**TASK REQUIREMENTS:** Say how many lines of the data below have the word "computer" in them. Add nothing else.

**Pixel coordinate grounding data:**
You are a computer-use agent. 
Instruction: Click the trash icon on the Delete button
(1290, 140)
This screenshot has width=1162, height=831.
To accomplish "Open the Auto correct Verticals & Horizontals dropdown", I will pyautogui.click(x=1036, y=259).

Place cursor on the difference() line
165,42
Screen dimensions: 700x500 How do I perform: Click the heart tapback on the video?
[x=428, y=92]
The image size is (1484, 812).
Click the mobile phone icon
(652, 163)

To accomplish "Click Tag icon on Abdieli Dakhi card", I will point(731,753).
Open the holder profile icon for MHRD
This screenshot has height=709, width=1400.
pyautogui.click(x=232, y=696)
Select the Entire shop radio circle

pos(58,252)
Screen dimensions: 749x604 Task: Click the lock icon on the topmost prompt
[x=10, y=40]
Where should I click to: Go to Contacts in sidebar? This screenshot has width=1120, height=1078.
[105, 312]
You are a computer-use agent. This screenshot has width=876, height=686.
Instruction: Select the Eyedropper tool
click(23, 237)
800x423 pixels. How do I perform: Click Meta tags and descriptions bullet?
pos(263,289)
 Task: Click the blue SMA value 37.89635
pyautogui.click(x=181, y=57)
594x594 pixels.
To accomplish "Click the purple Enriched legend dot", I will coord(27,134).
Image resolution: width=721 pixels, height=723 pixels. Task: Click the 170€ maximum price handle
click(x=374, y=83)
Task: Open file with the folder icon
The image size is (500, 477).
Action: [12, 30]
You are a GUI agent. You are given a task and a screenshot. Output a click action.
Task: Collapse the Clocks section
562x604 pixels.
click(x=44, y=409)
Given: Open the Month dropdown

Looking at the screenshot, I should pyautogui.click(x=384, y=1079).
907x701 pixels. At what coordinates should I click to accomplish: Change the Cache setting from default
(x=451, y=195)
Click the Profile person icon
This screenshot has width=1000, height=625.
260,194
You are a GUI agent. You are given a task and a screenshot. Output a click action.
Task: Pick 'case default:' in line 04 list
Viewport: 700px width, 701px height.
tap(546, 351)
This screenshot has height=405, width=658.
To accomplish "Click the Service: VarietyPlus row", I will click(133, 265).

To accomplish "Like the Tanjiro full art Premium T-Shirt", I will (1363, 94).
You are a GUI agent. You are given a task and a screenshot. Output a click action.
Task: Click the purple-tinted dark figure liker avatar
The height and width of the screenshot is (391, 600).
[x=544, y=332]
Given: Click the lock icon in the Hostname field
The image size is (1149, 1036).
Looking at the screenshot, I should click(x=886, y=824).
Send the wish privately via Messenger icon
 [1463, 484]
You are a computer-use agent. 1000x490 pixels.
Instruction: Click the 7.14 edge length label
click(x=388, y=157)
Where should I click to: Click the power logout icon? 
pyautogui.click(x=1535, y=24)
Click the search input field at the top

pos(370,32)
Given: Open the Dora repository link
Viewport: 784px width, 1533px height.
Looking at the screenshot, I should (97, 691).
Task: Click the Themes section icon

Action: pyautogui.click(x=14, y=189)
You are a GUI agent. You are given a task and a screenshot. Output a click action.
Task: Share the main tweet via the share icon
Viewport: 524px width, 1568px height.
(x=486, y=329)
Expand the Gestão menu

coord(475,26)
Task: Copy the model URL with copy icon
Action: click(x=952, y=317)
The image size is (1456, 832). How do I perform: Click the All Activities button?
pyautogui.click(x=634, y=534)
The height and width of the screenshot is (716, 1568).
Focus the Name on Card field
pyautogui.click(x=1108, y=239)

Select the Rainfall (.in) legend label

**WRITTEN ANSWER:** 3